Most of the other simple (possibly less than ideal) workarounds can be achieved with comand line flags to lame, yes?

5559834 --allshort (valid workaround but probably get better quality by changing code to skip the patent and let lame choose when to use short blocks)
5579430 ???
5627938 --noath
5703999, 5736943 & 5812672 mean -m can be simple, force, dual-mono or mono (simple is the default anyway at certain, I assume higher, bitrates) but not joint (without messing with the code that implements joint at least)
6185539 --resample 44|32|22 as appropriate at lower bitrates but default of "automatic" should generally be okay except at very low bitrates
6009399 ??

working around MP3 patents

Reply #22
Avoiding 5559834 by commenting out the butterfly code is not just "odd" or "strange". The aliasing is really, really bad.

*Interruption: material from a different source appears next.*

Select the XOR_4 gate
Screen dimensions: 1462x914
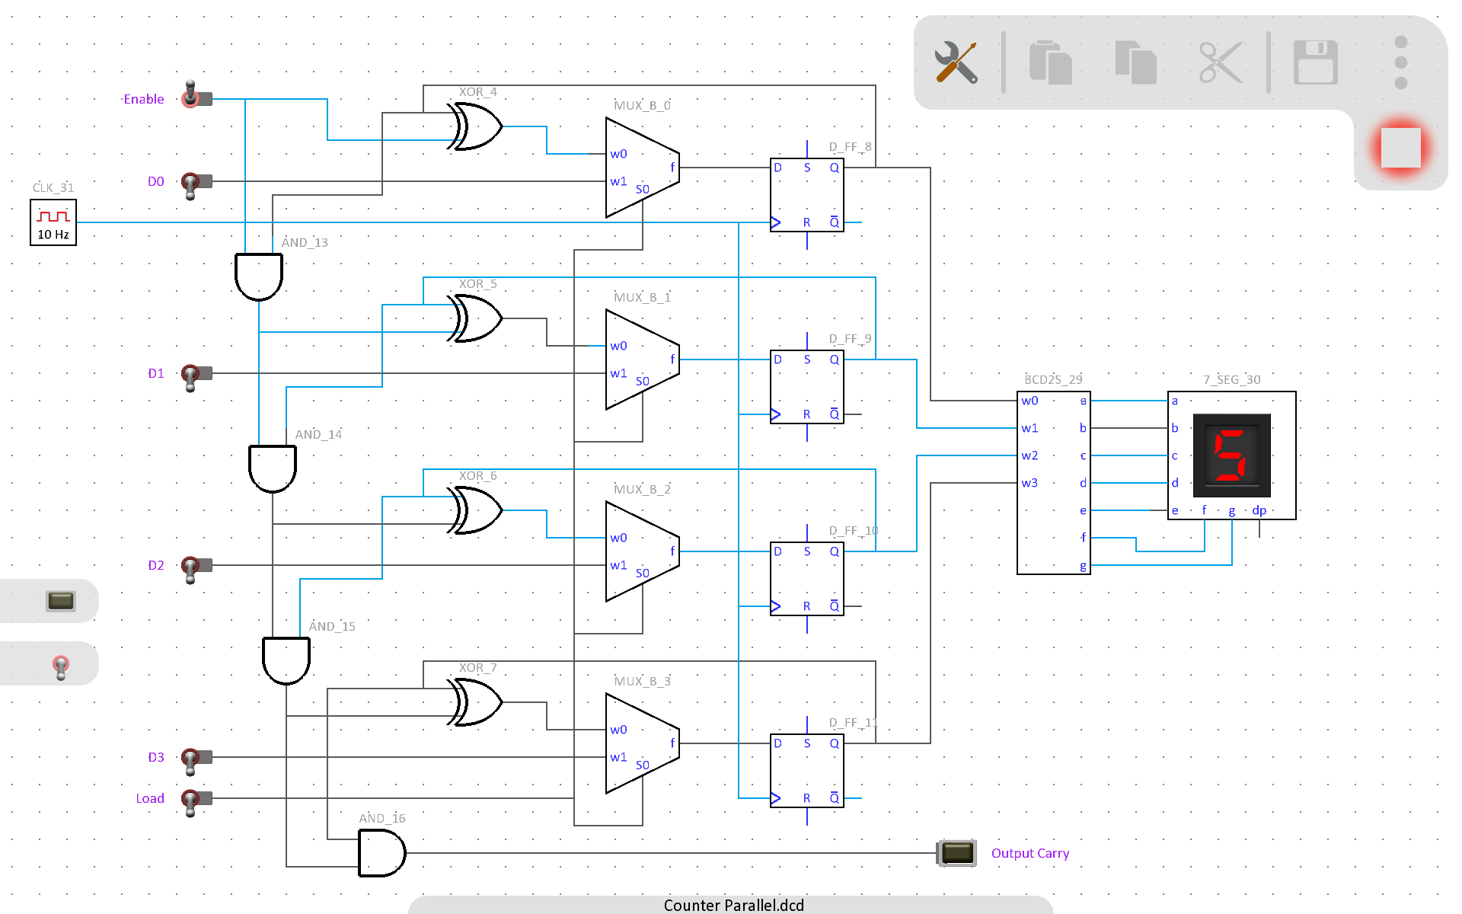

I've compressed a series of sweeps using a plain encoder and one that was hacked. This is the spectral representation of the two files.



No points for guessing which one is the hacked! Most of the time there are two tones instead of just one.

The amplitude is also all over the place compared to the original and I had to attenuate the file by 1.5 dB in order not to distort it too much on decode.

working around MP3 patents

Reply #23
Avoiding 5559834 by commenting out the butterfly code is not just "odd" or "strange". The aliasing is really, really bad.


I'm trying to get a handle on some objective measure of "really, really bad". I assume those are at the same bitrate. How much would you have to increase the bitrate on the hacked version for it to match (visually and/or audibly) the patented version? Is it even possible? How does that bitrate increase generalize to other types of audio such as speech or popular music?


working around MP3 patents

Reply #24
I'm trying to get a handle on some objective measure of "really, really bad". I assume those are at the same bitrate. How much would you have to increase the bitrate on the hacked version for it to match (visually and/or audibly) the patented version? Is it even possible? How does that bitrate increase generalize to other types of audio such as speech or popular music?

If I understood the inventor of that butterfly operation correctly (he's a colleague of mine), that operation is essential in order for mp3 to "not suck on tonal music" even at 320 kbps. The reason for the bad aliasing is that the MDCTs are computed on the sub-band values of the underlying pseudo-QMF bank of MPEG 1 Layers 1 and 2 (mp3 is Layer 3). Remember, the QMF bank does not perform any function in mp3 (other than to introduce the aliasing  ).

Which is why the QMF bank was kicked out in AAC low-complexity (making the above butterfly operation unnecessary). Which is one of the reasons I - as a developer - prefer AAC over mp3 whenever I can.

Thanks, Prebsi, for the screenshot! I had never actually seen how bad the aliasing is.

Chris
If I don't reply to your reply, it means I agree with you.